# Formation enthalpy vs. bond enthalpy

I have been working with thermochemistry at school for a while. I have been introduced to the two terms: formation enthalpy and bond enthalpy. However, I have not quite understood the difference between the two and would be very glad if someone could explain it!

• Is there a connection between form. entalphy and bond entalphy? For example if we have: C + O2 => CO2. Can the formation entalphy be calculated if one knew the bond entalphy for each bond? – SSTT Nov 26 '15 at 18:24
• There is a connection of sorts, but not a direct one.
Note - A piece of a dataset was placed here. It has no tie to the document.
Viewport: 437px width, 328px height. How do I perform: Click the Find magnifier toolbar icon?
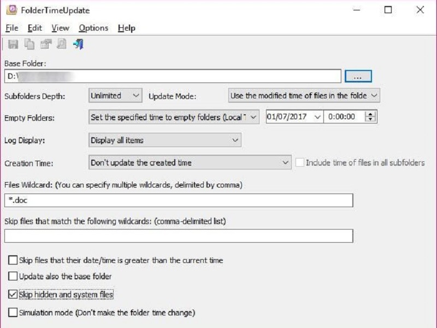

As to your example: what bonds exactly do you include in "each bond"? – Ivan Neretin Nov 26 '15 at 18:35
• The double bond in the O2 and the 2 double bonds between the C and O in CO2 – SSTT Nov 26 '15 at 19:31
• OK, but that's not enough: you have to consider the bonds in elementary carbon as well. – Ivan Neretin Nov 26 '15 at 19:47
• Ok, so let's say you take that in account as well. Then how would the form. entalphy be calculated? – SSTT Nov 26 '15 at 20:10

OK, here is the difference: formation enthalpy refers to the formation of a compound from elementary compounds, while bond energy is applicable when considering the formation of a molecule from isolated atoms. The relation between the two is pretty much explained by the Hess's law: the enthalpy of a reaction does not depend on its pathway, but only on the initial and final states.

Now consider the following two pathways for your example.

Pathway 1: we burn graphite in oxygen, just like $\ce{C + O2 -> CO2}$. There is some change of enthalpy associated with this reaction.

Pathway 2: we vaporize graphite to get atomic carbon (see how many C-C bonds are broken, take that into account), atomize $\ce{O2}$ to get elementary oxygen (again, some bonds are broken), and finally produce $\ce{CO2}$ (this time some bonds are formed). Now if you'll look up the energies of all bonds involved and carefully add/subtract them all together, you'll have a decent approximation of the reaction enthalpy obtained in the pathway 1.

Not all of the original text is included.